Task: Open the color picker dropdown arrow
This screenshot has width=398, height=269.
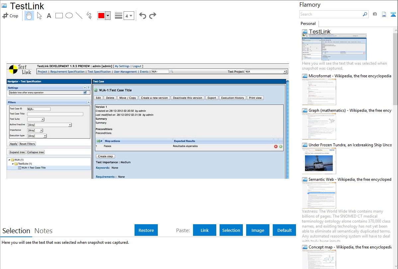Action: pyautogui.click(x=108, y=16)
══════════════════════════════
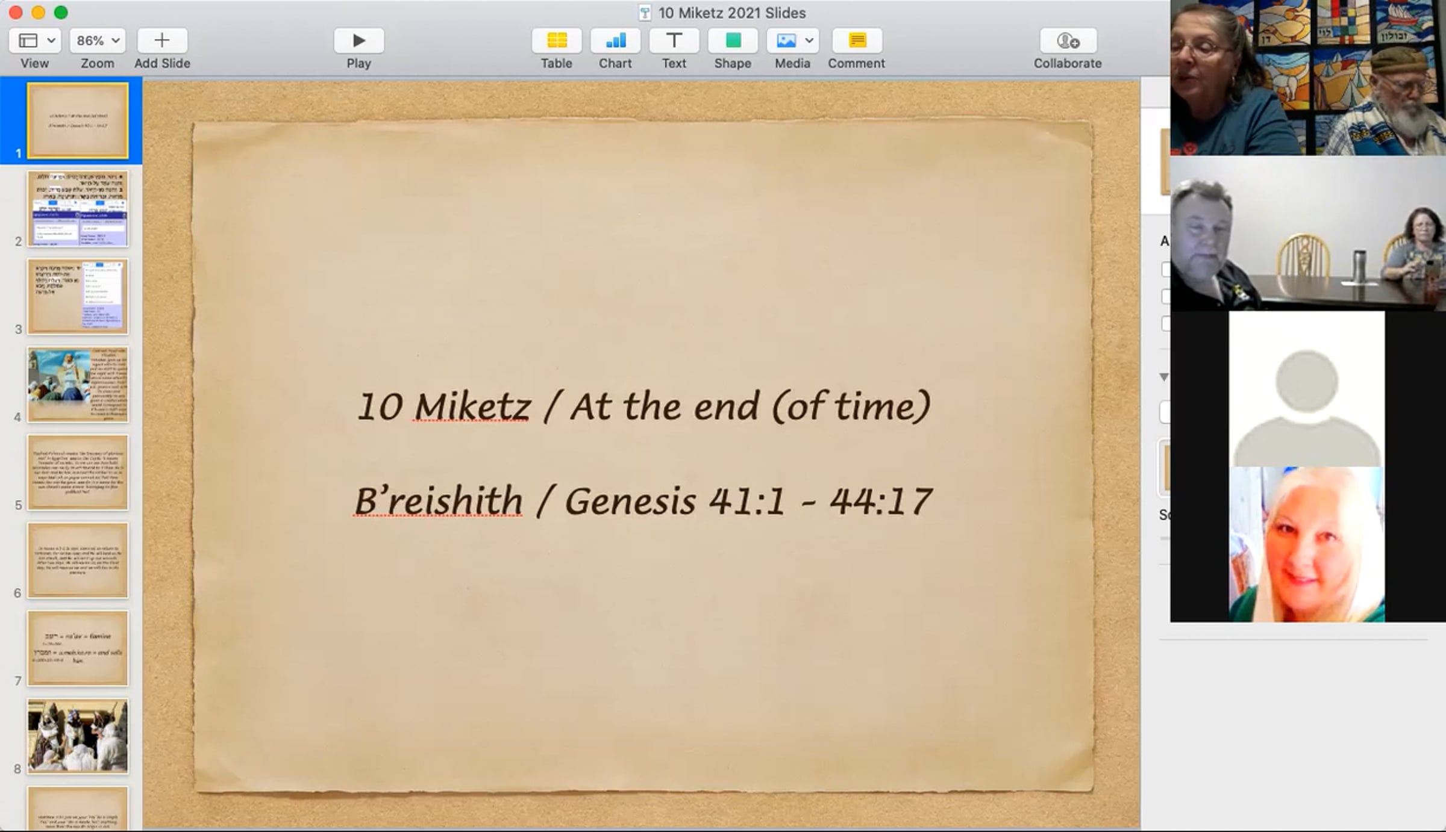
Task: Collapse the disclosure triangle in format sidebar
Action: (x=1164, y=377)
══════════════════════════════
Edit the lines from the one with "Task: Open the color picker dropdown arrow" up to and including the one with "Action: pyautogui.click(x=108, y=16)", changing "color picker" to "color selector" and leaving everything else unchanged. Omit the pictures from your answer.

> **Worked answer**
Task: Open the color selector dropdown arrow
This screenshot has width=398, height=269.
Action: pyautogui.click(x=108, y=16)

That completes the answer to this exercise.